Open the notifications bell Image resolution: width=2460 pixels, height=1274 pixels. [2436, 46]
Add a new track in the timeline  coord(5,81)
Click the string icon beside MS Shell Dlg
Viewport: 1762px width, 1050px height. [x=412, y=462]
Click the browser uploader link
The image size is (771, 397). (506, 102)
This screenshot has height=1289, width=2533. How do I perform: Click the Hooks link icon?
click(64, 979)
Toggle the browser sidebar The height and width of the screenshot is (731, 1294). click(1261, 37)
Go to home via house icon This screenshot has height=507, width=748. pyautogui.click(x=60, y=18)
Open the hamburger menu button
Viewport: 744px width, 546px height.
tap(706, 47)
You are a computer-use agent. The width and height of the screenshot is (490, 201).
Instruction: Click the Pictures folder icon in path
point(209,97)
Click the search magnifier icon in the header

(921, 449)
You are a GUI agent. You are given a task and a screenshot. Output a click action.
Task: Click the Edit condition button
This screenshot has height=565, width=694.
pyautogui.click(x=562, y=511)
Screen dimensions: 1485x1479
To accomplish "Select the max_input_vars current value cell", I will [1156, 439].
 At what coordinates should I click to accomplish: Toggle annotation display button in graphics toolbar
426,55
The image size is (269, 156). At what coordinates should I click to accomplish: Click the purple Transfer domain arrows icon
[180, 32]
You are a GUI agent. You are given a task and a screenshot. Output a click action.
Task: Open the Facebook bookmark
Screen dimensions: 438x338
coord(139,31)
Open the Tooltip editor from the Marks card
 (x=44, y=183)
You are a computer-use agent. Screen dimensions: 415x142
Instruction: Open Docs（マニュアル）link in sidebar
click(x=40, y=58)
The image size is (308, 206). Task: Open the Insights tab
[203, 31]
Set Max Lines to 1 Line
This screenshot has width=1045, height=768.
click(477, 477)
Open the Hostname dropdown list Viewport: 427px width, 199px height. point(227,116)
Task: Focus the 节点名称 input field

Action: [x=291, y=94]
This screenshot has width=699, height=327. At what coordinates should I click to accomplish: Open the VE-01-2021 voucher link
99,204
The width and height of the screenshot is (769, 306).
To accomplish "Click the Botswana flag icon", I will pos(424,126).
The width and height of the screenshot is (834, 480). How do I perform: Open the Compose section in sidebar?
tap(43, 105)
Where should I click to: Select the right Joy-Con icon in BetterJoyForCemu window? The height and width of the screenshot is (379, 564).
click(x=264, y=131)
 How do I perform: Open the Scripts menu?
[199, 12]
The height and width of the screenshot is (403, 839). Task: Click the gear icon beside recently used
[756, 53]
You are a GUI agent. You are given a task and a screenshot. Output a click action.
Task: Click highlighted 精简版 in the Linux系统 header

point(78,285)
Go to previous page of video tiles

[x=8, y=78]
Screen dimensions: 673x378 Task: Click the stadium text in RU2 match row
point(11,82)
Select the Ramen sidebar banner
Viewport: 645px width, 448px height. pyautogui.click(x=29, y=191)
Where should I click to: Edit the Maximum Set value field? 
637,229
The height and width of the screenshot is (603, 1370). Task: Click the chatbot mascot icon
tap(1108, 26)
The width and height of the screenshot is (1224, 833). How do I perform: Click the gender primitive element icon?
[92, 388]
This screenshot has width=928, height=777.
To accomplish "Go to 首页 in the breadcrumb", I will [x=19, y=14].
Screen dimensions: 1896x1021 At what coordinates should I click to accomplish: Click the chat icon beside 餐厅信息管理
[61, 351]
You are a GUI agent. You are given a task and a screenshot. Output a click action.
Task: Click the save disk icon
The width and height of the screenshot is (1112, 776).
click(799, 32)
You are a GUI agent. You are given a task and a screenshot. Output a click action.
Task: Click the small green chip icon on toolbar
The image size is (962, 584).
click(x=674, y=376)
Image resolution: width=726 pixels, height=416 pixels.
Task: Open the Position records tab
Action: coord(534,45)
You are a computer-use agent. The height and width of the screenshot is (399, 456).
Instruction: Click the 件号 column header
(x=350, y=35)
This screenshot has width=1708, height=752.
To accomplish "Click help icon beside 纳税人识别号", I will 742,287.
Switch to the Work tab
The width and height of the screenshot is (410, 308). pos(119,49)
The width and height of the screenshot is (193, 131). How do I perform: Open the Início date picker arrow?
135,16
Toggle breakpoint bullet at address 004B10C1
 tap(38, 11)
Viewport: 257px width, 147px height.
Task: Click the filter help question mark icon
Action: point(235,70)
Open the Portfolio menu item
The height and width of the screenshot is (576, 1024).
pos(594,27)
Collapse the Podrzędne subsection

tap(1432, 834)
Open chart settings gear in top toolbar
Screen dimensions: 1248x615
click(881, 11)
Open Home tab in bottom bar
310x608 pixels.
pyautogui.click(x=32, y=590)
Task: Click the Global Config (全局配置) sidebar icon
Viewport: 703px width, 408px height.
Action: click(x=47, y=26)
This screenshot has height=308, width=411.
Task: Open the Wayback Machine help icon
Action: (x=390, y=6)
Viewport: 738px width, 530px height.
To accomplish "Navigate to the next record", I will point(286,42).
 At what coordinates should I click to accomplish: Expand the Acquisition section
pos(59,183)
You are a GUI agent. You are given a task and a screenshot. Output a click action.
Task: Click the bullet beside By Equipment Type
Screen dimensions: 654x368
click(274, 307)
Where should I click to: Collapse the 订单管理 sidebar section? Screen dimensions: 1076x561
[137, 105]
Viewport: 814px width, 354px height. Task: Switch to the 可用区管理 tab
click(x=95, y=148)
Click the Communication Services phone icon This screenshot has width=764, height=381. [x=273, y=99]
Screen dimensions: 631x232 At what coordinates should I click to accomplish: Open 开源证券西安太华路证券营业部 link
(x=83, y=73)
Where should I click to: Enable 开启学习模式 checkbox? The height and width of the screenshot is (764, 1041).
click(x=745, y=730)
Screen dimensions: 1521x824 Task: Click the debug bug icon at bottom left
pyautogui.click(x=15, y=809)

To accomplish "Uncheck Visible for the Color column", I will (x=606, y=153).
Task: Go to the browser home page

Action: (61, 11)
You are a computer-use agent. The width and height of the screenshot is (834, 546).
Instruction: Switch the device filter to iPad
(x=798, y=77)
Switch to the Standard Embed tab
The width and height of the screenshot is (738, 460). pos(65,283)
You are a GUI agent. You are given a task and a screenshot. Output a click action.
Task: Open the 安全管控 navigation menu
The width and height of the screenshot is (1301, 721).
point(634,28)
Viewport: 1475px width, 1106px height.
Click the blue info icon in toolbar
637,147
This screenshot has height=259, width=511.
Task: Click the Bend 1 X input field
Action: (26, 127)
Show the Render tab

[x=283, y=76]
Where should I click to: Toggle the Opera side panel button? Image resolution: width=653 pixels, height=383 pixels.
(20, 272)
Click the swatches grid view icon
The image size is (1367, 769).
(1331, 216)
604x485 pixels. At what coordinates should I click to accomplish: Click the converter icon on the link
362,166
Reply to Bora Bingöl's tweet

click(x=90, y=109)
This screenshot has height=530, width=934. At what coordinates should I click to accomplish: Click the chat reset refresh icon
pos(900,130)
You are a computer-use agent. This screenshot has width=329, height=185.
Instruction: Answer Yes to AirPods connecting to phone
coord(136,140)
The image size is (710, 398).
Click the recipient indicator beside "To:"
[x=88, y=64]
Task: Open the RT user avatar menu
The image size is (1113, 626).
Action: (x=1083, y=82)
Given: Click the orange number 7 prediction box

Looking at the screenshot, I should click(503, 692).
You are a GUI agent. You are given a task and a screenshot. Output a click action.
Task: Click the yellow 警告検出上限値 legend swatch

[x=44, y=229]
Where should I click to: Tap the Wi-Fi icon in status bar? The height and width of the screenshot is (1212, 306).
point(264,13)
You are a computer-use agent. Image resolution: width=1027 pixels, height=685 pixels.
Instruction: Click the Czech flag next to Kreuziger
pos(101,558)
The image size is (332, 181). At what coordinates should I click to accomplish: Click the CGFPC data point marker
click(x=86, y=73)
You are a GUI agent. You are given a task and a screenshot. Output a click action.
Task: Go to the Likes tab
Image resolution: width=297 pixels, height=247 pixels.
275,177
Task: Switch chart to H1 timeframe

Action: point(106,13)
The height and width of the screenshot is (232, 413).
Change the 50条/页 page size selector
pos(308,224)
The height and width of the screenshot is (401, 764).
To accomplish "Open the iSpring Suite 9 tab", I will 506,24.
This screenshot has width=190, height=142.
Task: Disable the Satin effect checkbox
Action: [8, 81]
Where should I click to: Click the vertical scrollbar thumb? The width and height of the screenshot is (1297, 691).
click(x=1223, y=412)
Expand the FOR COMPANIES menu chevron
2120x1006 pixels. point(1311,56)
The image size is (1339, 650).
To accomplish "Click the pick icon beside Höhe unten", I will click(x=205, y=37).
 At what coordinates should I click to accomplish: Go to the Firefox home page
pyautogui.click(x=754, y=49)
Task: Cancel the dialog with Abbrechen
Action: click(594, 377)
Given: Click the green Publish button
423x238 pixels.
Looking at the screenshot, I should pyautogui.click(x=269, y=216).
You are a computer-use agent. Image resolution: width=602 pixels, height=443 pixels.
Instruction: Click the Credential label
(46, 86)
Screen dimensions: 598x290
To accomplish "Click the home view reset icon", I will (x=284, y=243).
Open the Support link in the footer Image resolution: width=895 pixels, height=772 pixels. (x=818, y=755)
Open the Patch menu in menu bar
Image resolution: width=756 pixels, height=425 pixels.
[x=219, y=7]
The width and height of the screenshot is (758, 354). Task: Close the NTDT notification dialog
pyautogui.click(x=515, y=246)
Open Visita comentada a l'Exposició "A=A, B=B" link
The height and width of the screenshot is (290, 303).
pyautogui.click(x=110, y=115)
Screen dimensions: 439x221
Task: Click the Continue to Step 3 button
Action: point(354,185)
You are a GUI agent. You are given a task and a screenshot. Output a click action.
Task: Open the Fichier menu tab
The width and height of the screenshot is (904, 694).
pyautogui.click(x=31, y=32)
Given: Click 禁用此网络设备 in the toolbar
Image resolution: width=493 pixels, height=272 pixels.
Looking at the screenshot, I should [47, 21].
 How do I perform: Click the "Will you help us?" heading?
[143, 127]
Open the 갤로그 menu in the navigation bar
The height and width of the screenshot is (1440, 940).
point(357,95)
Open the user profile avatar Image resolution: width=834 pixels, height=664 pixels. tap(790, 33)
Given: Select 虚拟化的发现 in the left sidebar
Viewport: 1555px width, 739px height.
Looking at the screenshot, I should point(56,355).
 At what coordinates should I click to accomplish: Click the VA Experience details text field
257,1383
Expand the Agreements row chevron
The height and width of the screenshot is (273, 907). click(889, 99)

------------------------

» WHAT TO DO
Which of the lines above contain the string "size"? List every one of them.

» CORRECT ANSWER
The image size is (771, 397). (506, 102)
The image size is (269, 156). At what coordinates should I click to accomplish: Click the purple Transfer domain arrows icon
The image size is (308, 206). Task: Open the Insights tab
The image size is (962, 584).
The image size is (1367, 769).
The image size is (710, 398).
The image size is (1113, 626).
The image size is (332, 181). At what coordinates should I click to accomplish: Click the CGFPC data point marker
Change the 50条/页 page size selector
The image size is (1339, 650).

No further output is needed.